| Task instructions |
Copy each line of the listing where the word "height" can be found.

--- Data supplied ---

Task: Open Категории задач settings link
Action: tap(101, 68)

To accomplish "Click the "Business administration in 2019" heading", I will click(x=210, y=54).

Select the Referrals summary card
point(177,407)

---
--- Data supplied ---

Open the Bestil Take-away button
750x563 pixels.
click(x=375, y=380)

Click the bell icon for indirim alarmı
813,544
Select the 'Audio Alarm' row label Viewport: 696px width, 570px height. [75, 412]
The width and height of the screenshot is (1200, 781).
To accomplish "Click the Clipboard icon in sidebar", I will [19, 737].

---

| Task output |
Select the 'Audio Alarm' row label Viewport: 696px width, 570px height. [75, 412]
The width and height of the screenshot is (1200, 781).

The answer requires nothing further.